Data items
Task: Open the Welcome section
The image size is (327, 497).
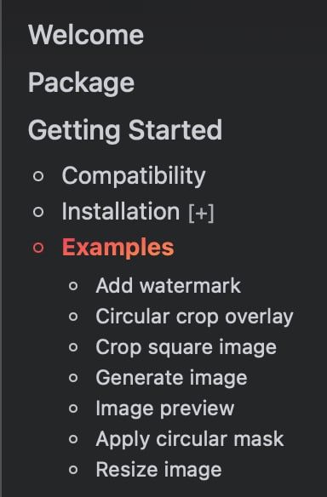Action: click(86, 35)
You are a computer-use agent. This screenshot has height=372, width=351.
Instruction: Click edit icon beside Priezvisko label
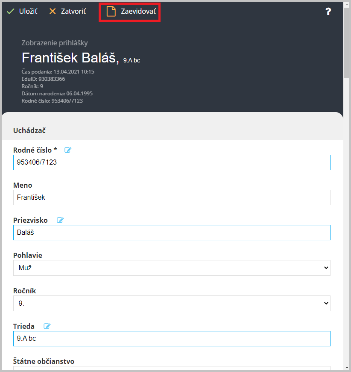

_What you will do_. Return a verbatim transcription of the data, omitting all images.

_Response area_.
Task: Open the Welcome section
The image size is (327, 497).
Action: click(86, 35)
You are a computer-use agent. This screenshot has height=372, width=351.
Instruction: Click edit icon beside Priezvisko label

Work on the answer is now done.